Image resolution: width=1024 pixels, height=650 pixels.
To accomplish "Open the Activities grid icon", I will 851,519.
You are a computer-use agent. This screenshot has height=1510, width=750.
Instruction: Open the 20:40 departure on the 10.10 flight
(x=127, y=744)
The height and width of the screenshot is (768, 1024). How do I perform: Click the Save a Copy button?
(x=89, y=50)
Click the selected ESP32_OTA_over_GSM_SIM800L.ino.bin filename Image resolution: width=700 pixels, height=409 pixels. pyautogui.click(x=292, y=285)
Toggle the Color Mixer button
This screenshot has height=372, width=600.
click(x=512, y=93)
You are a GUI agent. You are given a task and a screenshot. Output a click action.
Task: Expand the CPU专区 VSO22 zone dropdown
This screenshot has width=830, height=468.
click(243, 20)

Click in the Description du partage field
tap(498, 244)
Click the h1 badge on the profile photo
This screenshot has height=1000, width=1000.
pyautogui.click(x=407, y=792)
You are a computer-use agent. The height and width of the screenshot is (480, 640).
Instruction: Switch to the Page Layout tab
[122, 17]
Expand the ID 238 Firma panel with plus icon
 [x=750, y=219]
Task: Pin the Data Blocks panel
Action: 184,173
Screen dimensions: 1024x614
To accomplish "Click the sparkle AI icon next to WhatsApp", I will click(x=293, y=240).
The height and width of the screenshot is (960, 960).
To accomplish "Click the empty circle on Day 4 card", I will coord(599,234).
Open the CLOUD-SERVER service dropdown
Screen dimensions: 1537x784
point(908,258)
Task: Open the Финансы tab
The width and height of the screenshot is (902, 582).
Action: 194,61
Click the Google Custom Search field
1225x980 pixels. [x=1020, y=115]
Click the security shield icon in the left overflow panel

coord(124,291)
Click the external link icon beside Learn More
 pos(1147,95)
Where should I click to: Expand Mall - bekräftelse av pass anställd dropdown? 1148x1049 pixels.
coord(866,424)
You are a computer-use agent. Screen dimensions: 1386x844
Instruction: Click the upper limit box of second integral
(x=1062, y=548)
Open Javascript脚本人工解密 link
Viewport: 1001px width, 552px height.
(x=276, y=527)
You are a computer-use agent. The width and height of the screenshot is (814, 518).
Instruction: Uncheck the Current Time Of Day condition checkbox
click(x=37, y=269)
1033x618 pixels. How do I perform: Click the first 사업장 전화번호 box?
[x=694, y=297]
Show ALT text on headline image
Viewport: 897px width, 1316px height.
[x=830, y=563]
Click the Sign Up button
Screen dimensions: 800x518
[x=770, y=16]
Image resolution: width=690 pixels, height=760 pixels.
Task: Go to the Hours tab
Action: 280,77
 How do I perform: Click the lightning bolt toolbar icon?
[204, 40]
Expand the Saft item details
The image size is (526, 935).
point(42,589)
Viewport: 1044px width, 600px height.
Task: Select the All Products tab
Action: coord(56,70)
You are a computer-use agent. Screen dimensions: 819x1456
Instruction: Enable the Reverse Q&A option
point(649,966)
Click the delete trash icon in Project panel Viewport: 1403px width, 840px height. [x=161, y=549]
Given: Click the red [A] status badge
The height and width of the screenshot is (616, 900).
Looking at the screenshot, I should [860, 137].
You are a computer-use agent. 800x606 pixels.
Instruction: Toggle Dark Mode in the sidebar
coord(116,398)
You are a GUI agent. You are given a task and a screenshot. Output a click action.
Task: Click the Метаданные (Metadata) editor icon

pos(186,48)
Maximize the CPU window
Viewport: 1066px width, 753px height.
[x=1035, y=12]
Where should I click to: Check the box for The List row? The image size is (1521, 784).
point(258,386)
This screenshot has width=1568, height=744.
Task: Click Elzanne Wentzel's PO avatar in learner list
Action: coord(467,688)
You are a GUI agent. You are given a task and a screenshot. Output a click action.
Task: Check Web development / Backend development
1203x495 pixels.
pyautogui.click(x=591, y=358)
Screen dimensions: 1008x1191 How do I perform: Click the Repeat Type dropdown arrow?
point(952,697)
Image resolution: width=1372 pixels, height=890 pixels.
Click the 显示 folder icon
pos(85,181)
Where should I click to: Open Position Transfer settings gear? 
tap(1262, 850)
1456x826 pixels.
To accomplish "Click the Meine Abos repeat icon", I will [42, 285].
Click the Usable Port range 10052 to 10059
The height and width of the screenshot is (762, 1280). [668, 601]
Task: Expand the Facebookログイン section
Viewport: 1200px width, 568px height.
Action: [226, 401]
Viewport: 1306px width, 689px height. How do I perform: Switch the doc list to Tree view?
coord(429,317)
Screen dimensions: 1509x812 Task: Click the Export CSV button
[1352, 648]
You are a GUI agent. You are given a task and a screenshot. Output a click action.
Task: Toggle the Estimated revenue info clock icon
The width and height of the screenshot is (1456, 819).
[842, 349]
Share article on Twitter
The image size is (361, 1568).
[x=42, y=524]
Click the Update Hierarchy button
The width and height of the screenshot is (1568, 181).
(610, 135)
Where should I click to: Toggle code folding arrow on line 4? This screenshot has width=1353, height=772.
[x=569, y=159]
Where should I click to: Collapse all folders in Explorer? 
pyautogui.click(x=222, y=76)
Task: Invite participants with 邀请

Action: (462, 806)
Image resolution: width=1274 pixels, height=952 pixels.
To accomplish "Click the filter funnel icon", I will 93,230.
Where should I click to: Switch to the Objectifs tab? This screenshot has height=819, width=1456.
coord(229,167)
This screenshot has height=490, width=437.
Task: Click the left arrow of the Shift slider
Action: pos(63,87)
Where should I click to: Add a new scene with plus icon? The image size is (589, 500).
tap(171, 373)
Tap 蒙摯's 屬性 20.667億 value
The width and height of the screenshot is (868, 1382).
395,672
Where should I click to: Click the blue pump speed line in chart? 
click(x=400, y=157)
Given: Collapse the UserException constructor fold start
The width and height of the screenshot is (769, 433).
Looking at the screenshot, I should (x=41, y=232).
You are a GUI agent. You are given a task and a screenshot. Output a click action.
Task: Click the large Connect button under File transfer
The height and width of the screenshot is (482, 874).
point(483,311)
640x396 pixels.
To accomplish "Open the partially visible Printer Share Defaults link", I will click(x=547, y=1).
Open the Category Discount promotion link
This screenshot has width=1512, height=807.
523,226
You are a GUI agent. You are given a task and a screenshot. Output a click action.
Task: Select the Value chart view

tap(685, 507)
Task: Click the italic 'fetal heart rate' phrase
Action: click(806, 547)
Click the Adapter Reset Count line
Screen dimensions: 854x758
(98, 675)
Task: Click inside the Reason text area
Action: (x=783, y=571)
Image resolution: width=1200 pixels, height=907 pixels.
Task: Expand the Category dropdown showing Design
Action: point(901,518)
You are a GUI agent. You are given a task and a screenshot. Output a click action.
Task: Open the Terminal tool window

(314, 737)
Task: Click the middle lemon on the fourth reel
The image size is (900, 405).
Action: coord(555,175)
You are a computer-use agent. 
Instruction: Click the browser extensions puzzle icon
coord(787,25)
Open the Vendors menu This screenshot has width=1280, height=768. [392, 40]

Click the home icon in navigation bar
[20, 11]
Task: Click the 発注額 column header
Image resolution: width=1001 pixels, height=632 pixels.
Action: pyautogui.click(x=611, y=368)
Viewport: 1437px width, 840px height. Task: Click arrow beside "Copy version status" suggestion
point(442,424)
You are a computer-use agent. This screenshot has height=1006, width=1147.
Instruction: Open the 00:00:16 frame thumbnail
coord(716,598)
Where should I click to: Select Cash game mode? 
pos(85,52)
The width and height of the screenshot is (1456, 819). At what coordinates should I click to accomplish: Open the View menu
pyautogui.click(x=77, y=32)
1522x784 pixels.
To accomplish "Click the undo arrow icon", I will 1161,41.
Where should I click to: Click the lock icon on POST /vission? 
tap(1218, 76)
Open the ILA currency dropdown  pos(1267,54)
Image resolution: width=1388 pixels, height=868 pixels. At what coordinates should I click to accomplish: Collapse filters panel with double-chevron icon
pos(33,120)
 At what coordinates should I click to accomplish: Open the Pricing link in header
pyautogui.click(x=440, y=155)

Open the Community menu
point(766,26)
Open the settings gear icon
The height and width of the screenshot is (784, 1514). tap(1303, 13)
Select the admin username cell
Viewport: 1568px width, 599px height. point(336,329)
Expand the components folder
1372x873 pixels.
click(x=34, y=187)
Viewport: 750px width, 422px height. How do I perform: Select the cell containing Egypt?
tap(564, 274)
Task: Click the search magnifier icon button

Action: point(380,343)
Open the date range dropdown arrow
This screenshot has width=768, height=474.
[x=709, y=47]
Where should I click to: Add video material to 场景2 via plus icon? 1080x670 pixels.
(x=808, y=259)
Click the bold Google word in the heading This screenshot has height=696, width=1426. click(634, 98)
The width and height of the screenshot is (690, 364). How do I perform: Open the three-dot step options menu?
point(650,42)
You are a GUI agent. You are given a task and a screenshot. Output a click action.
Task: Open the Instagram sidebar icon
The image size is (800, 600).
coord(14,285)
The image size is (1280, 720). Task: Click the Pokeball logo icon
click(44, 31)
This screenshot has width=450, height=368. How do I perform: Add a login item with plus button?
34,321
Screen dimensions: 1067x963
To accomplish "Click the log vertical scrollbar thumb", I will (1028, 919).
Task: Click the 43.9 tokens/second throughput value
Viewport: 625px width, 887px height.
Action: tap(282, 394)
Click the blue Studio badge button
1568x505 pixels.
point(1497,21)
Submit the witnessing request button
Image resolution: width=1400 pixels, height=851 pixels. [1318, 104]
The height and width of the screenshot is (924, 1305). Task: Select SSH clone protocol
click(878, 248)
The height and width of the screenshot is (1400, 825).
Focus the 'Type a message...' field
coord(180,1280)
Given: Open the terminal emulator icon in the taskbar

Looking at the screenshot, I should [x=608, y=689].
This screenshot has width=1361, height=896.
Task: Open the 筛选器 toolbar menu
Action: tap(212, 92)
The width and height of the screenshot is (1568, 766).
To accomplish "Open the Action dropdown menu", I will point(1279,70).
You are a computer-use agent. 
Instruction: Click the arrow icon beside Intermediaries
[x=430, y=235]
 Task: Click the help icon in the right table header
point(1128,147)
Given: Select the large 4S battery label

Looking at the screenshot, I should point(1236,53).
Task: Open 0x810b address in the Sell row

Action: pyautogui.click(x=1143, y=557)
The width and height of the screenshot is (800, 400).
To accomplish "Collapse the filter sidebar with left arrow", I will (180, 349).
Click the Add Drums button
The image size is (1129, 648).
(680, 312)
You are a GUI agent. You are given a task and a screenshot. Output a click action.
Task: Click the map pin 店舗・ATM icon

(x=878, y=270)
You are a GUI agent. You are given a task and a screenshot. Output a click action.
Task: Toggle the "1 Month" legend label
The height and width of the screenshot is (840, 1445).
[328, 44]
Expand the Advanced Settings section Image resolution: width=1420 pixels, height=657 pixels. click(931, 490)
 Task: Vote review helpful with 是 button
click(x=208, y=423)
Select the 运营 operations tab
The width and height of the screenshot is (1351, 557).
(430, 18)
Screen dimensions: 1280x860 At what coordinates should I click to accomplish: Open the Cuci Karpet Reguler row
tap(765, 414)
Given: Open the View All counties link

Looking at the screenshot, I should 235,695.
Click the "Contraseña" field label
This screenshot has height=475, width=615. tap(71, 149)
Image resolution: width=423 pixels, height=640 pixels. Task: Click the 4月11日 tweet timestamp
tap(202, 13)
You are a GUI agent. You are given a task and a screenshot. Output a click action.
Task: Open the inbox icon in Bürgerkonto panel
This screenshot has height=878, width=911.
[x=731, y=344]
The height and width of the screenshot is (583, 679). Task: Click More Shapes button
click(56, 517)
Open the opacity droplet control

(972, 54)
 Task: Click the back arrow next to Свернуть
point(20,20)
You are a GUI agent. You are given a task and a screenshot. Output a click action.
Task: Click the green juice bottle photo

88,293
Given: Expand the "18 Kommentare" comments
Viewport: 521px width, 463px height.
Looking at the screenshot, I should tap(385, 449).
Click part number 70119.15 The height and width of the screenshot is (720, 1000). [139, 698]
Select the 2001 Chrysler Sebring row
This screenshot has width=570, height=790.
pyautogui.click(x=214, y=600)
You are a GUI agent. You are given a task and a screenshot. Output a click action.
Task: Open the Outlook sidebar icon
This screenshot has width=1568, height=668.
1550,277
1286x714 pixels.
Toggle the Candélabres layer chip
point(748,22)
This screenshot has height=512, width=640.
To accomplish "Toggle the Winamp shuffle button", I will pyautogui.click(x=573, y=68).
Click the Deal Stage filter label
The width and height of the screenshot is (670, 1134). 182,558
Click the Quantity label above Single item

Task -> Copy out everything in the material from the line containing "1522x784 pixels." down to the line containing "(x=808, y=259)", both of those lines included, word for word.

Exercise output ->
1522x784 pixels.
To accomplish "Click the undo arrow icon", I will 1161,41.
Where should I click to: Click the lock icon on POST /vission? 
tap(1218, 76)
Open the ILA currency dropdown  pos(1267,54)
Image resolution: width=1388 pixels, height=868 pixels. At what coordinates should I click to accomplish: Collapse filters panel with double-chevron icon
pos(33,120)
 At what coordinates should I click to accomplish: Open the Pricing link in header
pyautogui.click(x=440, y=155)

Open the Community menu
point(766,26)
Open the settings gear icon
The height and width of the screenshot is (784, 1514). tap(1303, 13)
Select the admin username cell
Viewport: 1568px width, 599px height. point(336,329)
Expand the components folder
1372x873 pixels.
click(x=34, y=187)
Viewport: 750px width, 422px height. How do I perform: Select the cell containing Egypt?
tap(564, 274)
Task: Click the search magnifier icon button

Action: point(380,343)
Open the date range dropdown arrow
This screenshot has width=768, height=474.
[x=709, y=47]
Where should I click to: Add video material to 场景2 via plus icon? 1080x670 pixels.
(x=808, y=259)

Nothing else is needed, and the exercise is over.